_Instruction:_
Repeat verbatim the stretch of records from the line containing "Task: Select Catch of the Day game" through the line containing "pos(1261,67)", both included.

_Given information:_
------------------------------------
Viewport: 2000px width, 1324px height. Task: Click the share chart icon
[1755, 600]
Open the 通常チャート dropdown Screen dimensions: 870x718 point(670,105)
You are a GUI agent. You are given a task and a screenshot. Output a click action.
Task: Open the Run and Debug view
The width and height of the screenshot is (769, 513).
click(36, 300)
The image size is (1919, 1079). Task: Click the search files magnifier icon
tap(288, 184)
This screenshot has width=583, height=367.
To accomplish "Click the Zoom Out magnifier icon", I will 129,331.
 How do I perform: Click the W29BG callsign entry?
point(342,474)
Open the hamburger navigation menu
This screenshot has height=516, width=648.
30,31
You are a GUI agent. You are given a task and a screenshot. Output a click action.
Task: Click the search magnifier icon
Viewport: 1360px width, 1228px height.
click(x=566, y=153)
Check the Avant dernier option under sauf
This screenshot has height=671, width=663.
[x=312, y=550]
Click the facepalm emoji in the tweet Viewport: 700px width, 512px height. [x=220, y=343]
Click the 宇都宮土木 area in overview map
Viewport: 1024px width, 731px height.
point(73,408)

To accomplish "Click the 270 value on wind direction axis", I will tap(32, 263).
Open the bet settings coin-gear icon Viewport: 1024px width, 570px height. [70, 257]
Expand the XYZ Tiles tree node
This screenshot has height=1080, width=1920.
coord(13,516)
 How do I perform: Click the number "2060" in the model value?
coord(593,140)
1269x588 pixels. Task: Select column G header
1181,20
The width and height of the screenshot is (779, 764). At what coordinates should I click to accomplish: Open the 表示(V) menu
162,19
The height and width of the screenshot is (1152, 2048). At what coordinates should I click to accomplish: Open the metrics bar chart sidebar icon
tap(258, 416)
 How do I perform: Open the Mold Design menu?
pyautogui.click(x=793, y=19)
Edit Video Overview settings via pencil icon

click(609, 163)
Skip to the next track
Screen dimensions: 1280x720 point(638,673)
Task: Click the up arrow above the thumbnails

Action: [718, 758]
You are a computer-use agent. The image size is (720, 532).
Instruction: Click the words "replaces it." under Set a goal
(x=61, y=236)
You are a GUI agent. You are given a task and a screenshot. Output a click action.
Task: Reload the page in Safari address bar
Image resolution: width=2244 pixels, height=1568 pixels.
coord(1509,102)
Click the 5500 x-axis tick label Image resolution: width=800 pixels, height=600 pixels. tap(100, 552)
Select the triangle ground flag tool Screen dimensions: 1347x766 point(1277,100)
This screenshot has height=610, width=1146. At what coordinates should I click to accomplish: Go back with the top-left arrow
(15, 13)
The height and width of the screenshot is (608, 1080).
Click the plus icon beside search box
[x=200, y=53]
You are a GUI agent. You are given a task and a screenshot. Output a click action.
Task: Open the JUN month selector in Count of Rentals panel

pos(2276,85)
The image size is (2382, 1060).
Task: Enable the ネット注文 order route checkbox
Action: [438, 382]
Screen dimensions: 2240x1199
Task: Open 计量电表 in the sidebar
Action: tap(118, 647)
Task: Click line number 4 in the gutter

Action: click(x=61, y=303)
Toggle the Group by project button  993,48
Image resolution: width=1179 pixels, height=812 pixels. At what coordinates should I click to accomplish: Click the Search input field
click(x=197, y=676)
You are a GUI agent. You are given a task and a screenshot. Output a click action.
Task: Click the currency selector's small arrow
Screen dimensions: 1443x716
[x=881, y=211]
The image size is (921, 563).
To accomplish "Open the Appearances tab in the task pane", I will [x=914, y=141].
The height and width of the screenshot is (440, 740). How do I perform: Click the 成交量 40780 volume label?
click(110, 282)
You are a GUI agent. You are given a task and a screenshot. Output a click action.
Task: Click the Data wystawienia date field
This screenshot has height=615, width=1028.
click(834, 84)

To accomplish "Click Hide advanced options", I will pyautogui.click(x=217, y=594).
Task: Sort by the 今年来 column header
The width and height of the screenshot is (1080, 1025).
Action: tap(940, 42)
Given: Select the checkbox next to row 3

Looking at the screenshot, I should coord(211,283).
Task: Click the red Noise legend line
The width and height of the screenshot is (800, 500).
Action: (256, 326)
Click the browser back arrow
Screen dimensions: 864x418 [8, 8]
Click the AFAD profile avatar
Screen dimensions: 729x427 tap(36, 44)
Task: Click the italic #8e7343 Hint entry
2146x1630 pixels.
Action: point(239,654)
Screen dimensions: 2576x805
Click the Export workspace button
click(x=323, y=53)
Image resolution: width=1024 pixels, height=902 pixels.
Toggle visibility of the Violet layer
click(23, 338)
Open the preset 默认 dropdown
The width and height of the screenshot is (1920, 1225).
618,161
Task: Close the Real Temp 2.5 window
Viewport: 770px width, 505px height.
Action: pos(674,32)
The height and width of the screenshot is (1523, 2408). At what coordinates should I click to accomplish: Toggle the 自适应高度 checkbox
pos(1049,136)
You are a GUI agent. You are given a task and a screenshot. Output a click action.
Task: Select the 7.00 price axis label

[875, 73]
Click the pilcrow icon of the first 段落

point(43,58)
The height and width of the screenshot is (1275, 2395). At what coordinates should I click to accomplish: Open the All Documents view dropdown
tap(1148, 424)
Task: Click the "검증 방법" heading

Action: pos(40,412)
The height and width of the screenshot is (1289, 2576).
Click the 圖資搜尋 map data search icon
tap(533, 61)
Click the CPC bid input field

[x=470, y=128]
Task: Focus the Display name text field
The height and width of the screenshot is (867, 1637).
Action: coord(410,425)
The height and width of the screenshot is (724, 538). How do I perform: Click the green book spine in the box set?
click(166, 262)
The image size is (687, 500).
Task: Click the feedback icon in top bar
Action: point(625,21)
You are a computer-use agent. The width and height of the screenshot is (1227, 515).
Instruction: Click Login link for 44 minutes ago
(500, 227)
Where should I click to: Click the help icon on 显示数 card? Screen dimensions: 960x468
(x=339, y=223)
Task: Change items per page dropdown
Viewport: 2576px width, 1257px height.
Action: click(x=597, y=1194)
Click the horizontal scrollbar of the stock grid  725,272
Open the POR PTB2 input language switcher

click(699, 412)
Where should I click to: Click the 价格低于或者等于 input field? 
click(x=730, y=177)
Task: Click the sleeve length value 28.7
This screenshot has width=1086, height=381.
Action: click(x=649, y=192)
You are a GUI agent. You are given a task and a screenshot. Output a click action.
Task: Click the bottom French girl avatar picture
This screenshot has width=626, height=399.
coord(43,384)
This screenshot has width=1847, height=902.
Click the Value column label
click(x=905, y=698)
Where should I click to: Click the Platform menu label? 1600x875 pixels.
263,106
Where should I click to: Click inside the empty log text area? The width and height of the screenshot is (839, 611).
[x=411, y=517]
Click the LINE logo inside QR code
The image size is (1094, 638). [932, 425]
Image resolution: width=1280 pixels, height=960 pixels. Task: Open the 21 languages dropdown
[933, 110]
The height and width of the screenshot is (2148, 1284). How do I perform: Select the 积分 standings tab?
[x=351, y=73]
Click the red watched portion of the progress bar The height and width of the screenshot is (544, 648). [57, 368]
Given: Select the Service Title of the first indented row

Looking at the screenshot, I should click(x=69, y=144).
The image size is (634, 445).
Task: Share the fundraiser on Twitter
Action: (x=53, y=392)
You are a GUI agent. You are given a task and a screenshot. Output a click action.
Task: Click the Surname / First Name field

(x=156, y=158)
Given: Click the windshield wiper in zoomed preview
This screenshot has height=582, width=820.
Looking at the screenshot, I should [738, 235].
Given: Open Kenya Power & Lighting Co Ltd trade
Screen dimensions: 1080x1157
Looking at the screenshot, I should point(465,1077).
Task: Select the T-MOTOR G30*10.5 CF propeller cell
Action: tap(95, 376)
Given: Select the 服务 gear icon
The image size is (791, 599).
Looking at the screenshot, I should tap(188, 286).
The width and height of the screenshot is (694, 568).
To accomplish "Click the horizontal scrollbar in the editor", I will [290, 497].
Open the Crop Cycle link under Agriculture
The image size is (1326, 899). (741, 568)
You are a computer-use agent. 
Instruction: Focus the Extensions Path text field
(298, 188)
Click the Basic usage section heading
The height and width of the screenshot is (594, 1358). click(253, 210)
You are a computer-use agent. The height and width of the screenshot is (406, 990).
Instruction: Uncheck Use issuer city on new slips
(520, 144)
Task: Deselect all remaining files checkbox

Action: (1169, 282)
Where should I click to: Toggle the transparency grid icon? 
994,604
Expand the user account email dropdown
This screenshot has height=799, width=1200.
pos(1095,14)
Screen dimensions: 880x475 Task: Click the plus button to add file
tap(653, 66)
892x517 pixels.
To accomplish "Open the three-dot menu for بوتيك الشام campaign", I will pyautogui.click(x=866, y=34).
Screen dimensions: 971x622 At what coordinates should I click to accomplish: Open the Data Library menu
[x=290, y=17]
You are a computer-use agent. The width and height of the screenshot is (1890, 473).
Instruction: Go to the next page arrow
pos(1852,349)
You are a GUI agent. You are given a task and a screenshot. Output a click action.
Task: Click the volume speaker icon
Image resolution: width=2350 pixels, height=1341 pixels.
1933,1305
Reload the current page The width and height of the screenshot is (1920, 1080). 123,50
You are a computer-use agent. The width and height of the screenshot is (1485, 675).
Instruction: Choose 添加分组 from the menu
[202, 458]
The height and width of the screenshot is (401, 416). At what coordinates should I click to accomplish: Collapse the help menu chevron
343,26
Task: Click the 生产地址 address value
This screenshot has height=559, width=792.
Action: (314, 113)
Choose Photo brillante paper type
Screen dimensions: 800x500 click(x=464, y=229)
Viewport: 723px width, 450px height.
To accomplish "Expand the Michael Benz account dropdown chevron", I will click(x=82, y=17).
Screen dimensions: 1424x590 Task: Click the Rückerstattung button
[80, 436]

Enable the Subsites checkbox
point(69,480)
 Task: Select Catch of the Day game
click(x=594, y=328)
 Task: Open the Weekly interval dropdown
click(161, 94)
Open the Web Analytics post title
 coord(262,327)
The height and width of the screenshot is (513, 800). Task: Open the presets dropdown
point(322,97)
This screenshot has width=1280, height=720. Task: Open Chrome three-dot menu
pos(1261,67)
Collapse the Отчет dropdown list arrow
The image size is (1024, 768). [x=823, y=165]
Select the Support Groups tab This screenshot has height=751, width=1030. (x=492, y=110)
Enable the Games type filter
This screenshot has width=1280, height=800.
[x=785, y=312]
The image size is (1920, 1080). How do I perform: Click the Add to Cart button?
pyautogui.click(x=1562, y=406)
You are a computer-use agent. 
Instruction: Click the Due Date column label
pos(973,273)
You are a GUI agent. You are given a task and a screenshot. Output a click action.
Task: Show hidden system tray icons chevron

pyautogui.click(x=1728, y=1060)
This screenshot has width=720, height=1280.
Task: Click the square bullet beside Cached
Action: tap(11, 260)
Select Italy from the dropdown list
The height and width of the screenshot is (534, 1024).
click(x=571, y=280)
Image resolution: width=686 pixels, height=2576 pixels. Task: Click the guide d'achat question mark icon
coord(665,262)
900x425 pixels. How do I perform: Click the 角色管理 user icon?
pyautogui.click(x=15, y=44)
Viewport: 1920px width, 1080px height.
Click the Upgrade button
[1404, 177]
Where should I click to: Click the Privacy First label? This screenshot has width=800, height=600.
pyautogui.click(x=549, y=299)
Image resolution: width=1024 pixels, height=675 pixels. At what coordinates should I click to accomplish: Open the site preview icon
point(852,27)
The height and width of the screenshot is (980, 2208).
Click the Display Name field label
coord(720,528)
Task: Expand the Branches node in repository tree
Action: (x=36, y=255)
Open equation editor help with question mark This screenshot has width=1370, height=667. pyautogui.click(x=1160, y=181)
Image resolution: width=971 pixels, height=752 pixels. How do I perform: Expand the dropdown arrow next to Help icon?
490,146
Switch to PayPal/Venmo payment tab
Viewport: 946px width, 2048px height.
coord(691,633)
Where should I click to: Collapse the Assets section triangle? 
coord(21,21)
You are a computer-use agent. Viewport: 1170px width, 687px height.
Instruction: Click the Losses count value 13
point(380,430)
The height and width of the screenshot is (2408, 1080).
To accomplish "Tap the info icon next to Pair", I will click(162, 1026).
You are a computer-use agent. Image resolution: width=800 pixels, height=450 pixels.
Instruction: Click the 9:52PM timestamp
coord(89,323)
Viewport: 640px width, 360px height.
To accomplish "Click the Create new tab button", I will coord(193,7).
------------------------------------
_Correct output:_
 Task: Select Catch of the Day game
click(x=594, y=328)
 Task: Open the Weekly interval dropdown
click(161, 94)
Open the Web Analytics post title
 coord(262,327)
The height and width of the screenshot is (513, 800). Task: Open the presets dropdown
point(322,97)
This screenshot has width=1280, height=720. Task: Open Chrome three-dot menu
pos(1261,67)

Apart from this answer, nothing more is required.